Итак, в результате не самого глубокого и не самого подробного изучения пушкинской темы в публицистике и литературной критике Алданова обнаруживается следующее. Полноценного образа поэта, какой-то концепции видения Пушкина Алданов не создает. Не проявлена и методология Алданова-критика. Мы видим не системные обзоры, а спорадические публикации, появление которых объясняется разными интересами критика. И все же Пушкин изображается иначе, по сравнению с тем, каким его видят другие современники Алданова. Алданов не мифологизирует личность и творчество Пушкина, в его словах нет бесконечного восхищения. Пушкин для Алданова не является лучшим писателем в русской литературе просто потому, что таковым оказывается Л.Н. Толстой. Алданов-критик не боится указать на промахи Пушкина в тех или иных вещах, и потому автор «Капитанской дочки» не становится примером в создании литературных произведений, но его гений, труд, личность, масштаб жизни - заслуживают глубочайшего уважения. При всех указаниях на неточности и даже ошибки мы видим трезвую оценку личности и творчества, сочетающуюся с почтительным отношением к поэту.   

Лирика Пушкина подвигла Алданова на то, чем он не занимался в отзывах и критических статьях о других писателях: Алданов, который мало отзывался о творчестве лириков, смог провести анализ пушкинского стихотворения, причем на высоком филологическом уровне.

Алданов, будучи скептиком, не обладал жизнерадостностью Пушкина, - возможно, это единственное положительное качество, которого не было у автора «Повести о смерти». Здесь же он пишет о самом дорогом, что для него есть в творчестве создателя «Евгения Онегина»: «Повести Пушкина хороши, и “Пиковая Дама” <...> замечательное произведение по колориту, по мастерству рассказа, по замыслу главного действующего лица». Алданов, как и в рецензии на биографию Пушкина для французского читателя, огорчен, что «главное и бессмертное в Пушкине - его стихи - никому, кроме русских, не доступно». Но восхищение Пушкиным у Алданова не слепое, он знает, за что ценит поэта. Имя Пушкина - первое в ряду тех, кем может гордиться Россия: «В пору правления исторических деспотов жили и творили величайшие писатели <...> Пушкин, Лермонтов, Гоголь - при Николае I». Пушкин так же, как и Герцен, Толстой, - художник звучного общественного слова, художник, пытавшийся отстоять свободу, вольномыслие и ранее других за это пострадавший.

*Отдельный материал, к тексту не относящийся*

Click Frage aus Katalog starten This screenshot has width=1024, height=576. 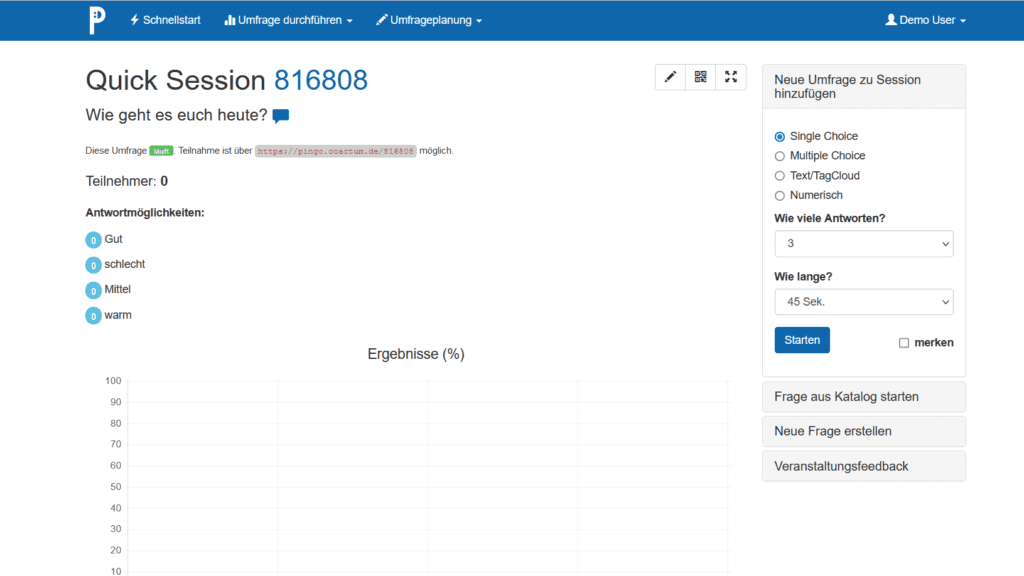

Выбор пушкинских текстов, критический подход к ним отличаются у Алданова от реакции современников, а значит - тяготение к наследию Пушкина у него было не только своеобразным, устойчивым, но и разноплановым. Благодаря внимательному чтению пушкинских произведений Алданов обогащал свое творчество и помогал читателю становиться разумнее и умнее. Смеем предположить, что созидательный, конструктивный, характер критики Алданова в отношении пушкинского творчества, внимание к личности великого поэта, к его судьбе в значительной степени сказались на художественном творчестве самого Алданова, на уровне его культуры, а следовательно, создатель «Пуншевой водки» и «Повести о смерти» никоим образом не может быть отнесен к авторам массовой литературы; более того, его деятельность - как художественная, так и литературно-критическая - доказательство серьезности намерений в литературе, осознания собственного места в литературном процессе.